A Town of North Hempstead public meeting this week on whether to create a special-improvement district to oversee a new park drew a large, mostly supportive crowd.
"We're going to bring a park back to this community," Councilman Thomas Dwyer said to several hundred people in the audience, which cheered and applauded Wednesday night at the Wheatley School.
Town Supervisor Jon Kaiman said the meeting was held in part to gauge community interest.
"I have a sense that there is sufficient support in this community to move this process along," Kaiman said.
Under the plan, the town would purchase 7.3 acres of the Roslyn Country Club property for $2 million. The property would then be turned over to a newly created district encompassing the 668 homes within the Roslyn Country Club area, plus about 57 additional homes on four nearby streets.

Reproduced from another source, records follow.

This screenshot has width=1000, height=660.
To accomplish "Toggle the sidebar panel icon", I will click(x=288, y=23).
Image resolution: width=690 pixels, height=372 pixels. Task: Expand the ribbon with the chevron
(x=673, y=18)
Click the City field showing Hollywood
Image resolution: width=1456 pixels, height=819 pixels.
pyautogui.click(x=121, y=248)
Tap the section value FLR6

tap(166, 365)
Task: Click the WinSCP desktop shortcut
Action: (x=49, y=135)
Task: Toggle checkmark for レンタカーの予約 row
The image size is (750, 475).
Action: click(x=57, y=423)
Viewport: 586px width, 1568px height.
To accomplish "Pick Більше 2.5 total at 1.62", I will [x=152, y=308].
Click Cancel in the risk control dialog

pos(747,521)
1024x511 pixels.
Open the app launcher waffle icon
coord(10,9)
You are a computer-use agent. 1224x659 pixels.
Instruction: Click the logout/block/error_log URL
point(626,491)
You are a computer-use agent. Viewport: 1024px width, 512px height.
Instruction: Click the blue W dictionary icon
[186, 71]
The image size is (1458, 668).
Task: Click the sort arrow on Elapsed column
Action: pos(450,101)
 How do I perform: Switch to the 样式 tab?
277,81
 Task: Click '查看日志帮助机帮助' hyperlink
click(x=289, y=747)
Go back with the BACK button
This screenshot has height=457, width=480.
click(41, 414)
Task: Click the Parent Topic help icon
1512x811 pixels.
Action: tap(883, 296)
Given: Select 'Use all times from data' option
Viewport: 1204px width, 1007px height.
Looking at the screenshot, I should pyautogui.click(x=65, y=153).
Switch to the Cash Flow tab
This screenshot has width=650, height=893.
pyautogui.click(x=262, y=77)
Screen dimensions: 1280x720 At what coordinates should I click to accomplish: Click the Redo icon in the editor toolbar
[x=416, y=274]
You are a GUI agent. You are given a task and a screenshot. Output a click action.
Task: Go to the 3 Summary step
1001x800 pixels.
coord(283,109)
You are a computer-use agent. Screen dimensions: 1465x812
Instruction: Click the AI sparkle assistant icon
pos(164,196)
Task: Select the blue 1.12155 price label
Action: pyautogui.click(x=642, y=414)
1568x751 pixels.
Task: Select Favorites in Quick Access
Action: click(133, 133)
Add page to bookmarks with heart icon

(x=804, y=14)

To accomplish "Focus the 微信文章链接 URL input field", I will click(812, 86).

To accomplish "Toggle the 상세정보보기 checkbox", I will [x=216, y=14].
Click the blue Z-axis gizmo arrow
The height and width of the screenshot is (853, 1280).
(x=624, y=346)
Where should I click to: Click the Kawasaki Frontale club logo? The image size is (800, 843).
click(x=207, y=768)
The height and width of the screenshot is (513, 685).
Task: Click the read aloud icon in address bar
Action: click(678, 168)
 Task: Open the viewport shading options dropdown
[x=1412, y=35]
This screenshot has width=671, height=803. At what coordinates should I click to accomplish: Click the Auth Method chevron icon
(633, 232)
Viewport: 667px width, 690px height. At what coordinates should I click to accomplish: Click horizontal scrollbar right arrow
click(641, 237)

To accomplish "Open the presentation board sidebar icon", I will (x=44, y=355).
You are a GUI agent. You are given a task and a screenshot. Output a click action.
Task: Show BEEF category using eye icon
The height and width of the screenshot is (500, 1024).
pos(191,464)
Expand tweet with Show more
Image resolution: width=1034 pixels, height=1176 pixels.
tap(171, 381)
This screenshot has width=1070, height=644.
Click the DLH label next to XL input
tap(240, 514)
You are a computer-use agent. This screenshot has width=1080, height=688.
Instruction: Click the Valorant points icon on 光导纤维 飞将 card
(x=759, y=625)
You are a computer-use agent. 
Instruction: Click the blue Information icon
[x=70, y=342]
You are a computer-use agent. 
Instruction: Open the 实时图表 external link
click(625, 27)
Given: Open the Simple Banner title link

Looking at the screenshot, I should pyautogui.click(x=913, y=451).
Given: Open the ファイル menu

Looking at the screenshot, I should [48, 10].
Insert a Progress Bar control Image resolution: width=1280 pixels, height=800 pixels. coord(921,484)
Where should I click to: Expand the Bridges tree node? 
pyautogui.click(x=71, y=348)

Kaiman and Dwyer presented two scenarios for the future park -- a basic plan for an outdoor pool, bathhouse and outdoor tennis courts, and an "all-seasons" plan that includes an indoor tennis facility and fitness center. Each home would pay an estimated $1,000 to $1,500 yearly in taxes, depending on which plan the town chooses, and families within the district would automatically become members of the new park.
The town would sell a limited number of park memberships to town residents outside the district, the proceeds from which would be used to offset the costs of operating the park, Kaiman said.
Several residents spoke during the two-hour meeting, alternating support for the idea with concerns about parking on nearby streets and the effect of the tax increase on lower-income residents within the proposed district boundaries.
The next step is for the town board to schedule a public hearing on creating the district. Kaiman said a decision on which amenities would be at the new park would come later.
Pat Gilmore, a 54-year resident of the Roslyn Country Club development, said she did not like the fact that the town board would decide whether the district is created and the plan goes forward.
"Everybody should have a right to vote on it," Gilmore said.